* _Estratto_:

The Last of Us: dal videogioco alla serialità televisiva, approfondendo le differenze più importanti con le prime due stagioni.

Quando HBO ha annunciato l’adattamento di The Last of Us, uno dei videogiochi più amati e acclamati degli ultimi decenni, le aspettative erano altissime. Portare sullo schermo la storia di Joel ed Ellie, nati nel 2013 dalla mente di Neil Druckmann e sviluppati da Naughty Dog, non era un compito semplice, tuttavia, con la guida congiunta di Druckmann e Craig Mazin, autore della premiata serie Chernobyl, lo show ha saputo trasformare una narrazione interattiva in un’opera televisiva intensa, profonda e toccante.

Pur rimanendo fedele allo spirito dell’opera originale, la serie HBO si è infatti distinta per alcune scelte narrative, stilistiche e tematiche che hanno ampliato e, in alcuni casi, reinventato il materiale di partenza, influendo anche sul coinvolgimento del pubblico.

* _Cosa serve_: Scrivi il seguito del testo sulla serie HBO di The Last of Us, partendo subito dopo la sua ultima frase. I dati non servono per svolgere l'esercizio.

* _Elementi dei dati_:
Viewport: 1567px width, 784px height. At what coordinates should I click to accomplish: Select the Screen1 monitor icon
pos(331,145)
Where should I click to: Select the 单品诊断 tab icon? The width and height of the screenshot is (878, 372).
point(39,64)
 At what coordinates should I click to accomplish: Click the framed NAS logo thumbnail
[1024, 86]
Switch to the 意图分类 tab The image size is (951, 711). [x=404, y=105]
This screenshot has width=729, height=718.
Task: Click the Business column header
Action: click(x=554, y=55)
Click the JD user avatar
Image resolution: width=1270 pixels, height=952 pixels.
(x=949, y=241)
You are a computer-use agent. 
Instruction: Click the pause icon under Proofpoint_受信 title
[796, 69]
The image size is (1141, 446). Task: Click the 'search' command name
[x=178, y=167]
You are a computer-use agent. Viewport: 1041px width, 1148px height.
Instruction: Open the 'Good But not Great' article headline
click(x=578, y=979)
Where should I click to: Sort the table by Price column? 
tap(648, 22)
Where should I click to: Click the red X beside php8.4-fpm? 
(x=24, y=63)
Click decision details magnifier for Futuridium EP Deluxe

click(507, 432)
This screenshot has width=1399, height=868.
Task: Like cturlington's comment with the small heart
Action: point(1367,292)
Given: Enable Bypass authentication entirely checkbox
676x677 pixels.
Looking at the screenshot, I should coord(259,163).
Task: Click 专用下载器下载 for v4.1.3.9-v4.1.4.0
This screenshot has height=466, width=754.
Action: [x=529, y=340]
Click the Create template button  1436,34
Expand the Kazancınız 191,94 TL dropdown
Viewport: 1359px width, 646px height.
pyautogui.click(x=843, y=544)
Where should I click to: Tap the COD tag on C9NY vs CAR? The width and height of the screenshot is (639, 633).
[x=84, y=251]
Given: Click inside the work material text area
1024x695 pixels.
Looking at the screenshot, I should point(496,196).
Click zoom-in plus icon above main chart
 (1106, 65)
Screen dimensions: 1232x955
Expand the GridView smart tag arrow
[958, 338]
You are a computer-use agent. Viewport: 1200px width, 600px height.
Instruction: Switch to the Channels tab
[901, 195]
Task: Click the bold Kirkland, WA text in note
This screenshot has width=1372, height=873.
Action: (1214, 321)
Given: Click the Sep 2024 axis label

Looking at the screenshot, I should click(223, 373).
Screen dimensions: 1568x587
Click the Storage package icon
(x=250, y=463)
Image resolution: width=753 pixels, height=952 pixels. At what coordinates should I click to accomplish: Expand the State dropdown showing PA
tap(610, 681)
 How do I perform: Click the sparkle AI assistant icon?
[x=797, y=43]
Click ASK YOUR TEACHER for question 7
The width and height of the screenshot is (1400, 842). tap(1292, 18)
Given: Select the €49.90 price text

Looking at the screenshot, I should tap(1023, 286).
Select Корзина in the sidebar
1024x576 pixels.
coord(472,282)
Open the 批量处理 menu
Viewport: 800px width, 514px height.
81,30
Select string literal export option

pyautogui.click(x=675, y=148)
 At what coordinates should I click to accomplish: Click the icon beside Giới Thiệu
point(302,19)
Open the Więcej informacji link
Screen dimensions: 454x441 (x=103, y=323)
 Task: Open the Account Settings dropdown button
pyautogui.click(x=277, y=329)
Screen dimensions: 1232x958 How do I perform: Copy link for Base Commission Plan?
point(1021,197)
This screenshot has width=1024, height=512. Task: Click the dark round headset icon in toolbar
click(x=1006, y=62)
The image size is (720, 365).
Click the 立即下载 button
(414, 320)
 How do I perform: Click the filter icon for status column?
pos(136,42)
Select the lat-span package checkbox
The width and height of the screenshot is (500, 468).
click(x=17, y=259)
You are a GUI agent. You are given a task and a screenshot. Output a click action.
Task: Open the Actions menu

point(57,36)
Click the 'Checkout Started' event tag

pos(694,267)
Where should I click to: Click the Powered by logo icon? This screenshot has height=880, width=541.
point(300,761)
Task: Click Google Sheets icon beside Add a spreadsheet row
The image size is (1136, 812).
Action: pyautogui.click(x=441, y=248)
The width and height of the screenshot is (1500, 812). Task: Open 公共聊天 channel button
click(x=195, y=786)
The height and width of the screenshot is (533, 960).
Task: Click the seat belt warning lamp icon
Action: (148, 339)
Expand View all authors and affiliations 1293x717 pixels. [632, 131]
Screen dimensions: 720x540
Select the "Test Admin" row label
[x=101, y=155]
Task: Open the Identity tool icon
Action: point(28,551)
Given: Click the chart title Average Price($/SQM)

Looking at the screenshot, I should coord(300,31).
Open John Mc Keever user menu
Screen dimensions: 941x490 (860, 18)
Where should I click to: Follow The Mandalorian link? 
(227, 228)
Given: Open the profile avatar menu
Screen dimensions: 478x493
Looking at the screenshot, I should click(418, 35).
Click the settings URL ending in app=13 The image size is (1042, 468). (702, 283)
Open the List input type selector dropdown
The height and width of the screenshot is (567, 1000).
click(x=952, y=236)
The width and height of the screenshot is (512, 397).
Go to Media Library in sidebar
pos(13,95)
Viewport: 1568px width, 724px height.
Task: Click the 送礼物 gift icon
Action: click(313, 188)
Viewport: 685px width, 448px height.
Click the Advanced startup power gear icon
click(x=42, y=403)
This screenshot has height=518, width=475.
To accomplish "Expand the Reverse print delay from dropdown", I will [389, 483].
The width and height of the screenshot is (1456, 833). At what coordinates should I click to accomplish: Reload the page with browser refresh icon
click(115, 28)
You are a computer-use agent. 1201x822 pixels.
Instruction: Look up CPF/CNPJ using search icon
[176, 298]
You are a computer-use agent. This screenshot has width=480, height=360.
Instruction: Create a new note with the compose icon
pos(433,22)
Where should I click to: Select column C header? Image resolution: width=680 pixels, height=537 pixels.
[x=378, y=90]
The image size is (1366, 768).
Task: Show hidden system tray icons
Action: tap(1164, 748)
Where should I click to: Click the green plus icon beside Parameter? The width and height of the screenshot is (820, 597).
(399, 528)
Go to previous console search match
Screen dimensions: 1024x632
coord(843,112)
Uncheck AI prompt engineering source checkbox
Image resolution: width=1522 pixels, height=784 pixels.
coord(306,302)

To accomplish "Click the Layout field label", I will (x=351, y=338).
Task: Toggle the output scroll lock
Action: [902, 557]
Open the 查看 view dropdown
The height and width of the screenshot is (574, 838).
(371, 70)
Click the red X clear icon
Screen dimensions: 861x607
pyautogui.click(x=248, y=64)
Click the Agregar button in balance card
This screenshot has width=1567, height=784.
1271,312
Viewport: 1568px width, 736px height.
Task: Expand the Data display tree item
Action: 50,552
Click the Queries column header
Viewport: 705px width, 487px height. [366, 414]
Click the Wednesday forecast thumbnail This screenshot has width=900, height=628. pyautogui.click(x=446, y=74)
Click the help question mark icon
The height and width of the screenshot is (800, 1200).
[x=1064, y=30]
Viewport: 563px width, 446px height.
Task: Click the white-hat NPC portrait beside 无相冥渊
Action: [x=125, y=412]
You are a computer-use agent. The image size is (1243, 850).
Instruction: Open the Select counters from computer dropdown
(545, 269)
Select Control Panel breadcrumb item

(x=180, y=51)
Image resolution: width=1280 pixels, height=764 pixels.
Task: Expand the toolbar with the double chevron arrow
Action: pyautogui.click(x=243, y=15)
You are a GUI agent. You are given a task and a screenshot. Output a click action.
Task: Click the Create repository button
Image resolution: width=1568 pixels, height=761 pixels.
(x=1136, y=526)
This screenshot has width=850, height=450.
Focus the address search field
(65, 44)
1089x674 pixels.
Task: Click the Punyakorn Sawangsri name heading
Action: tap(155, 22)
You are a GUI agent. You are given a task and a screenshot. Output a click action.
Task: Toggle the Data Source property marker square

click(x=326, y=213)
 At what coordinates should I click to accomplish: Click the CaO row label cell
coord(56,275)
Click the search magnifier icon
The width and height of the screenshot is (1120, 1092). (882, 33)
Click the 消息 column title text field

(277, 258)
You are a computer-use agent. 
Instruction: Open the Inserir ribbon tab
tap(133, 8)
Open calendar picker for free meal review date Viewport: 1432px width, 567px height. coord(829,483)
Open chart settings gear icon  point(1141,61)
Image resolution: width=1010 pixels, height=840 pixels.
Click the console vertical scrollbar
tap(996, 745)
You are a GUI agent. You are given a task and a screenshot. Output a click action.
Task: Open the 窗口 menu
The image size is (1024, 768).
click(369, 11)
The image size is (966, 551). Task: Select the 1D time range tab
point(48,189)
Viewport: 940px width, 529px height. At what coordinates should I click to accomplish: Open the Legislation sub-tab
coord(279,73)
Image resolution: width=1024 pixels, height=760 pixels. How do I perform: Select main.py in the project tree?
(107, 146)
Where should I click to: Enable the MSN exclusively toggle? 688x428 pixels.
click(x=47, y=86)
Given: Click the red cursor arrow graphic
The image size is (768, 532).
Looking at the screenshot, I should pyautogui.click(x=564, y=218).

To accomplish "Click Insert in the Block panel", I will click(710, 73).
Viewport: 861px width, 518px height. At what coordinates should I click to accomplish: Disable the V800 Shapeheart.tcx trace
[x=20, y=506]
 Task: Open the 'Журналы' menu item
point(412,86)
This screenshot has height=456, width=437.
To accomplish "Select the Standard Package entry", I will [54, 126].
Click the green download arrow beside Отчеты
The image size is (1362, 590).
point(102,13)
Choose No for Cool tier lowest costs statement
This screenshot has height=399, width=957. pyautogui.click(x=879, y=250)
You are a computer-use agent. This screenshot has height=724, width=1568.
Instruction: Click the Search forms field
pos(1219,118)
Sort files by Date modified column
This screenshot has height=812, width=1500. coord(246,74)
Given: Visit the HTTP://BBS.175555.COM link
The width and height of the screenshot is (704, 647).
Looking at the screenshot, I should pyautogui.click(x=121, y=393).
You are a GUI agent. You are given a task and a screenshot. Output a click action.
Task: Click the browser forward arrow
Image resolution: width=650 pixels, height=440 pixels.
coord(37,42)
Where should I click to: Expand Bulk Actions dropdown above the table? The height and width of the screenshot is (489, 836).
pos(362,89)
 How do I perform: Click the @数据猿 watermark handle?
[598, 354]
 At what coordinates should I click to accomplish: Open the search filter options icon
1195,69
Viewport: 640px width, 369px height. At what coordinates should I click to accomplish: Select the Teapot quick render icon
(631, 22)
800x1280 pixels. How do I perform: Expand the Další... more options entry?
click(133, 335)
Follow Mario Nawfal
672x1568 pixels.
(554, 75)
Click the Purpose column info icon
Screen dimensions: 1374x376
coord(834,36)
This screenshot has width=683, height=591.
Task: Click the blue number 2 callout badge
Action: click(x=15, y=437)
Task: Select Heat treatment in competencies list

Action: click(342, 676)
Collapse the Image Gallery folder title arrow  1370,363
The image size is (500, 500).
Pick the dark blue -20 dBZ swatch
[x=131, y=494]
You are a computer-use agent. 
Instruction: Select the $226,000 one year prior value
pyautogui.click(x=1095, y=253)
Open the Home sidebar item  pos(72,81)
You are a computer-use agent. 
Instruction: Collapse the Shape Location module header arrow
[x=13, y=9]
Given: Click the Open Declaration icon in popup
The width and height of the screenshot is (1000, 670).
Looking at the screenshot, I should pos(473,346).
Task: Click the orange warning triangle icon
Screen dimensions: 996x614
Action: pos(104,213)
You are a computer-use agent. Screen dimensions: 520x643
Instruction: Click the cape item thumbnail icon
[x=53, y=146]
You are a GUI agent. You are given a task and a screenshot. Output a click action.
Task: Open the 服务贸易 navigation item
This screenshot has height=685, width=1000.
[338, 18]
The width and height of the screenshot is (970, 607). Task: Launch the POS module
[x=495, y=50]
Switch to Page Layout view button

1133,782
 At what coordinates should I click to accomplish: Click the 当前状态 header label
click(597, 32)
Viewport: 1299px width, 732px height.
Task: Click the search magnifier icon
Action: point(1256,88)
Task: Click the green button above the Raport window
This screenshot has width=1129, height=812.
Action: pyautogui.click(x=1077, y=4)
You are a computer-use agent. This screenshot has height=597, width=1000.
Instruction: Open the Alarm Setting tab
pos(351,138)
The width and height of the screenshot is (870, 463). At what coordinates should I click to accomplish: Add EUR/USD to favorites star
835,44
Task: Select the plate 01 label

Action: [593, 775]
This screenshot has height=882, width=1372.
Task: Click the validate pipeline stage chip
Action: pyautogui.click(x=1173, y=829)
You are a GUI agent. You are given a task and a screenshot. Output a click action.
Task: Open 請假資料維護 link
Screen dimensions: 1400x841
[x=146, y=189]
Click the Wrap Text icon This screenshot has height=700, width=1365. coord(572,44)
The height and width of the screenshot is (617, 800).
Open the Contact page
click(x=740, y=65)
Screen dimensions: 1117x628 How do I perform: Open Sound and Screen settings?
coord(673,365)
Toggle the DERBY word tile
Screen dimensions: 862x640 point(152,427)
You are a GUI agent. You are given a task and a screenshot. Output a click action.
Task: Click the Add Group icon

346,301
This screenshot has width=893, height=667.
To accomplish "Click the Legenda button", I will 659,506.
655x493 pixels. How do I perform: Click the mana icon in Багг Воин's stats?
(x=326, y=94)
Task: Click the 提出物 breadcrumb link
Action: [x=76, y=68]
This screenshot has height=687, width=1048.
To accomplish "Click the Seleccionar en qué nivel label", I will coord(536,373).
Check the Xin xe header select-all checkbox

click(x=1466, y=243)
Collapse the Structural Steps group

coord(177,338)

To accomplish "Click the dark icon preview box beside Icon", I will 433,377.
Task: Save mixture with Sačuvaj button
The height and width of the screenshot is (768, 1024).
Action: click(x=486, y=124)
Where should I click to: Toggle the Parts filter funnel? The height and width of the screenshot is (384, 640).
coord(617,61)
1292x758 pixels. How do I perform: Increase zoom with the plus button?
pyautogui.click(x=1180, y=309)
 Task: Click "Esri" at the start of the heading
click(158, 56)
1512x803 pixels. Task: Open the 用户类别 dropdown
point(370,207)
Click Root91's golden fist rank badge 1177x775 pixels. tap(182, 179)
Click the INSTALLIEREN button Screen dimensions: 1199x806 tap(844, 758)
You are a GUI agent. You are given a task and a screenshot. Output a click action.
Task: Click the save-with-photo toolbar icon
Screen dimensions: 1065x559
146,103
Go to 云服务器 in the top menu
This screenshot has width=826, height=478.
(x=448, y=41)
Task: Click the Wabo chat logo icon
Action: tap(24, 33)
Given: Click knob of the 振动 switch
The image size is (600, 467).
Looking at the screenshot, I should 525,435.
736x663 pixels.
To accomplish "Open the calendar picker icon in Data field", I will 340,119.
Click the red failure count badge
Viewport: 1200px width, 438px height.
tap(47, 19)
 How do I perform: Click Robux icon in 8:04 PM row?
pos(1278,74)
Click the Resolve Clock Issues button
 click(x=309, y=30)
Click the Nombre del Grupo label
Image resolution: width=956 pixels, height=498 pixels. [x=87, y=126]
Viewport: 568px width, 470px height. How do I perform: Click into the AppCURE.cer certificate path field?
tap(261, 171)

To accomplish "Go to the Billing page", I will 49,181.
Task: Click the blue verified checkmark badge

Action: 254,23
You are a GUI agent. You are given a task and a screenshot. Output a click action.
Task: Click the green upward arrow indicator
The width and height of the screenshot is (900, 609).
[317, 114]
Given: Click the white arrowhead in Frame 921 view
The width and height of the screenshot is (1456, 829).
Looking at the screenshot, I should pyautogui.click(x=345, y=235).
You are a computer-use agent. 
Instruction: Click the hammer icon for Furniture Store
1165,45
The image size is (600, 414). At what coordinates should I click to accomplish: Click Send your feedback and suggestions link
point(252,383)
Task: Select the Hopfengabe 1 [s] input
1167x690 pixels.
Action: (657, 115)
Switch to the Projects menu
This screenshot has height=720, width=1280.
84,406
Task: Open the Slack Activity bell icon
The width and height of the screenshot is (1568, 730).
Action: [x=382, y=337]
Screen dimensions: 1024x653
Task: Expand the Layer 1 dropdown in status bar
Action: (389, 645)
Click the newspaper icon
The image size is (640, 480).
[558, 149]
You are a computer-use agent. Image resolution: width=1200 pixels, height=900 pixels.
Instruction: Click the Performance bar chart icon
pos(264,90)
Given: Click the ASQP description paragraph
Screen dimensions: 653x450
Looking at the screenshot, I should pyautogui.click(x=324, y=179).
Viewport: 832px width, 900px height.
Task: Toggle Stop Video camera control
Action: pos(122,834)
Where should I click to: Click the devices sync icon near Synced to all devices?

* _Soluzione dell'esercizio_:
Il videogioco The Last of Us basa la sua potenza narrativa sull’interattività: il giocatore non solo assiste alla storia, ma la vive in prima persona, empatia che la serie ricostruisce ovviamente attraverso le immagini, i silenzi, i dialoghi e le interpretazioni. Questo ha portato di conseguenza a una trasformazione della struttura narrativa, con scelte mirate a sfruttare il formato seriale, tra cui l’approfondimento dei personaggi secondari, l’uso di flashback e prologhi per creare un contesto e un ritmo più riflessivo e meno centrato sull’azione.

La prima stagione: fedeltà, espansione e nuove prospettive

La prima stagione della serie copre gli eventi principali del videogioco The Last of Us – Part I, raccontando il drammatico viaggio di Joel ed Ellie attraverso un’America post-apocalittica, devastata dalla pandemia causata dal fungo Cordyceps, una mutazione reale del fungo Ophiocordyceps unilateralis, che nella realtà infetta solo gli insetti. Qui l’adattamento si distingue non solo per la fedeltà, ma anche per la volontà di espandere e approfondire il mondo narrativo e i suoi personaggi.

Pur mantenendo i momenti più iconici del gioco di fatto la serie introduce differenze strutturali e tematiche che arricchiscono il racconto. La storia si concentra su un ritmo più riflessivo, alternando sequenze di grande intensità emotiva a momenti di introspezione, con il focus che si sposta frequentemente dalle dinamiche d’azione alla complessità delle relazioni umane e alla resilienza dell’animo in situazioni estreme.

Un punto di forza della serie inoltre, è la valorizzazione di personaggi secondari, ai quali vengono dedicati maggiori spazi offrendo così nuove prospettive.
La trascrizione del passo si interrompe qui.